Heward studied it unblinkingly. He wasn’t particularly worried about whatever was moaning in the trees; the biologists claimed it was smaller and less dangerous than it sounded, and in a pinch he could use his pistol. But those pufferbellies gave him the heebie-jeebies. They’d been thick as flies for the last couple days; once the whole crew had even had to retreat under the skimmer when one got a bit too close.
He wanted to blast them with the cutting laser they’d been using like a scalpel on the buildings, but even the suggestion had made earthside biologists rabid. “Low-impact observation,” they’d chanted, like so many nutty monks to the priesthood of science. Talk about hypocrisy. Anyway, Heward didn’t know all that much about biology, but he seemed to recall that bees and scorpions and poisonous snakes favored brilliant colors to advertise their lethal weapons; was a little show of mankind’s stinger so out of the biological ordinary?

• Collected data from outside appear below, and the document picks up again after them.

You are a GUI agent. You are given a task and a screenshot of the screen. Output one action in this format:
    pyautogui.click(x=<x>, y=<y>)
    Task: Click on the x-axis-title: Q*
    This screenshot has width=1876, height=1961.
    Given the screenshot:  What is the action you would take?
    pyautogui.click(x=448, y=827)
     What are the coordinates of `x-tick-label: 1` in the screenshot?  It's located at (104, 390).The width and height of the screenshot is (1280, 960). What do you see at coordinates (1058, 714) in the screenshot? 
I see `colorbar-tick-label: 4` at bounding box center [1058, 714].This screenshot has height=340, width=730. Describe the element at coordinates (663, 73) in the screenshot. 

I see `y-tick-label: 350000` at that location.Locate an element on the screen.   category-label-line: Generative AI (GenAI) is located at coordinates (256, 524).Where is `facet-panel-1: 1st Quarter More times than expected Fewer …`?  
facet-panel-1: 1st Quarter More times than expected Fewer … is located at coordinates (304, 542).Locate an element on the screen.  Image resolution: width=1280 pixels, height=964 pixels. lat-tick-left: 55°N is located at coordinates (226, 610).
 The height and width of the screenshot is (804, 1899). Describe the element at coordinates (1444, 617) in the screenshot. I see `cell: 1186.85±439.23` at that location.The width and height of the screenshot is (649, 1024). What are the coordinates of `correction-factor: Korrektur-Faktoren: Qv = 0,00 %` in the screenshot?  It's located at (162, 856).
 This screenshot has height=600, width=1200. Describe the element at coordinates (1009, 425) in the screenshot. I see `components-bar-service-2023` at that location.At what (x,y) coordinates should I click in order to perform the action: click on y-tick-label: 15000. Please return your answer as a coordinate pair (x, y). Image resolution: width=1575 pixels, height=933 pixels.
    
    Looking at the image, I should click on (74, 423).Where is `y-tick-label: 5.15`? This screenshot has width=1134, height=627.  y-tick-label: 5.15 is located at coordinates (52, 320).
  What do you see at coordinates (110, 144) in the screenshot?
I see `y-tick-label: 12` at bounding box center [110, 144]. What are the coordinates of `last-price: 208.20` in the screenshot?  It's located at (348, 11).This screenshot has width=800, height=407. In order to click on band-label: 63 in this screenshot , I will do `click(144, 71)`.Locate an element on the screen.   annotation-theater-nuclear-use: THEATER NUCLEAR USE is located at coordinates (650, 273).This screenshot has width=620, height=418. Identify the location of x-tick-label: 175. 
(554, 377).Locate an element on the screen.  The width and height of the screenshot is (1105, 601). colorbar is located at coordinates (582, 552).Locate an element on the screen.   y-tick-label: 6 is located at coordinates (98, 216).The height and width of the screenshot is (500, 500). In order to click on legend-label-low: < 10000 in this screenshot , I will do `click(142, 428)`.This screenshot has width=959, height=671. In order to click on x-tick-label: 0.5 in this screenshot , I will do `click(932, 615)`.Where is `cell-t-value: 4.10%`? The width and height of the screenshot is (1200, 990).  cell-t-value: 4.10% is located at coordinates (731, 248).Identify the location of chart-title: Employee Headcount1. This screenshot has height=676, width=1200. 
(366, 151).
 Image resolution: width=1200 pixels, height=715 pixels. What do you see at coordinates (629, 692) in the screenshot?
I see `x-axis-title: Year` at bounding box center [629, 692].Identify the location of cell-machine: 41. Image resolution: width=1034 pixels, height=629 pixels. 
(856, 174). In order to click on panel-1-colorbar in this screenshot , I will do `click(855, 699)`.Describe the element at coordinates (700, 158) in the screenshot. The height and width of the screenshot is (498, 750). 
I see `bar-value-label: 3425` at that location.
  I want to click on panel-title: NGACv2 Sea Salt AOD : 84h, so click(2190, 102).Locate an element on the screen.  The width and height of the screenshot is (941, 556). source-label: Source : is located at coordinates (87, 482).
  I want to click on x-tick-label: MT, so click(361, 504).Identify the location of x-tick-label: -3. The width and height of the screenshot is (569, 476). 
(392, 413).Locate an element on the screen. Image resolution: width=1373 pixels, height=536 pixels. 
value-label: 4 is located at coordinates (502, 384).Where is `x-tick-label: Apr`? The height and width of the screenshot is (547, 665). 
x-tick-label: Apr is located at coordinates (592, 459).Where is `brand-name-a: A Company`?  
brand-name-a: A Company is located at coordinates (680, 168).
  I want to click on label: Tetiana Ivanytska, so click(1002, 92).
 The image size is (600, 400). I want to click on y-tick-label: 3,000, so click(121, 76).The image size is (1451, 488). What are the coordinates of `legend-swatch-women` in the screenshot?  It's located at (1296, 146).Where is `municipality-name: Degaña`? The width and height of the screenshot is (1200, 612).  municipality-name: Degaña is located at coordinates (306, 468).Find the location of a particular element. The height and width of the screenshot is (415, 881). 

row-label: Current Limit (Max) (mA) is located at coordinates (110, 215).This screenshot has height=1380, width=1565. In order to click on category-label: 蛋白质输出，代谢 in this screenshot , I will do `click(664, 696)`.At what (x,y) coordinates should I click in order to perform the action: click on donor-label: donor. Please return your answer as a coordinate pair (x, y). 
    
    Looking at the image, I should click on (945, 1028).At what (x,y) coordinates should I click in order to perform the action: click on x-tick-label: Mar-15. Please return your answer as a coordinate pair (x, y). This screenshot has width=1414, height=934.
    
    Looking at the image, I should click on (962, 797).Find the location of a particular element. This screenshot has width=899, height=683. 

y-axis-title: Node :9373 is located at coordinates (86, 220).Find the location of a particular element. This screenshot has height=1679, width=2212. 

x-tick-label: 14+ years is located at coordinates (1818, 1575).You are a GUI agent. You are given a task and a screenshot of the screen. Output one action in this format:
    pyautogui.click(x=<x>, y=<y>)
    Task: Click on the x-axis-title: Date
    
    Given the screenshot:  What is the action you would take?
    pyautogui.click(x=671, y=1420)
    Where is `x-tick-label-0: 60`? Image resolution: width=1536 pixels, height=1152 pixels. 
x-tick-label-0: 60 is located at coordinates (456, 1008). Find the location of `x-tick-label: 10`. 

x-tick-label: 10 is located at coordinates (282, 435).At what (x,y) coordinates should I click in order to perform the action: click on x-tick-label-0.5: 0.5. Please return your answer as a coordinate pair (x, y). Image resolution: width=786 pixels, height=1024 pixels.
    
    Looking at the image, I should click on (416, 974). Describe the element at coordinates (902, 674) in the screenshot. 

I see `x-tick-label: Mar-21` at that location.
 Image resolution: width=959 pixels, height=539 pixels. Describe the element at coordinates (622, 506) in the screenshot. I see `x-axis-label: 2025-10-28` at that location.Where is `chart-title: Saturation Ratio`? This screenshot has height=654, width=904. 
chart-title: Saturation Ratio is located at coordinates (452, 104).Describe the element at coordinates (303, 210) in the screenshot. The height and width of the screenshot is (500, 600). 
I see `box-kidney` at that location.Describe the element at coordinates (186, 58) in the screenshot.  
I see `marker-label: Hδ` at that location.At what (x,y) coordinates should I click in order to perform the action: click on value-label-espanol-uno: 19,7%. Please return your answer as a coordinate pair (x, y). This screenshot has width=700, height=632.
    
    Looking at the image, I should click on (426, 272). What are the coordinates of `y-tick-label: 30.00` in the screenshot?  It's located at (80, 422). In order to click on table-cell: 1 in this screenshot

A gust of air whipped the flaps of the tent. Heward put thoughts of the floating monster out of his head and ducked inside with renewed impatience. Time to get it over with.
* * *
Orosco was lying prone on the clean sand, a long smear of coal on dingy white. His breathing was slow and steady.
With stars and rings blotted out, the darkness was slightly deeper under cloth. Heward went down on one knee and paused for a dozen breaths, allowing his eyes to adjust. He wanted his blade to find a beating heart on the first blow—it would be quieter that way.
Satisfied of the target, his arm flashed up, then plunged with terrific force.
And slammed harmlessly into sand.
A casted arm pulverized Heward’s nose and conjured multicolored stars from his ringing skull, even as Orosco’s torso rolled smoothly under the side of the tent.
Heward vented a vicious oath. He could feel blood streaming down his face from deep cheekbone abrasions and a crushed nasal bridge. A tooth had nearly pierced his mangled lower lip. But he had no time for inventory; Orosco was out of the tent, and if he remained inside, he was a sitting duck.
It was the first time in a long career of street fighting and assault that H
eward had ever felt panicked.
He backpedaled furiously, nearly losing his balance as he stumbled out into starshine again.
Nothing moved.
Cautiously he scanned the beach, blood dripping off his chin in a steady rain of black. Nothing was moving between Heward and the skimmer, which was the obvious destination for someone seeking cover. Anyway, Orosco wouldn’t have had time to make the scramble.
A hundred steps in the opposite direction the domes of the other viking tents crouched in loose formation. Again, too far.
Had Orosco rolled back inside again?
Feeling worried, Heward threw back the flaps, careful to stand well back in case he was rushed.
It took a full ten seconds, staring at the empty tent, before he knew. Then he dashed around the tent and down the wet lip of sand, following footprints that were only half-full of water, cursing his stupidity.
Outmaneuvered at every step. It was pointless to follow; Orosco could be anywhere. The waves jumbled the surface into bubbling regions of ringlight and graduated shadow. A careful swimmer would be almost impossible to spot.
But he had to come back in, sooner or later. Heward scanned the surf line in both directions. Was that a flicker of movement? He took off at a sprint, the knife slashing rhythmic death in his pumping fist. He couldn’t afford to let Orosco skulk around till the others woke up.
Suddenly the lights of the skimmer flashed blindingly. Heward threw up a protective arm from the glare and skidded to a stop, his mind racing through alternatives.
“Stupid, Orosco. Now I know where you are, and I can cover both doors of the cockpit. I’m not such a bad aim with a knife, you know.”
“Is that a fact?” Orosco’s voice sounded calm but tired.
He has to be battling to stay awake, Heward calculated. In fact, that he was conscious at all was hard to believe—let alone that he’d just gone for a dip and then run up the beach with one leg in a cast. The dosage of sedatives he’d received a couple hours ago should have lasted much, much longer—if Chen had truly administered what she claimed.
If she hadn’t, she would pay. But good.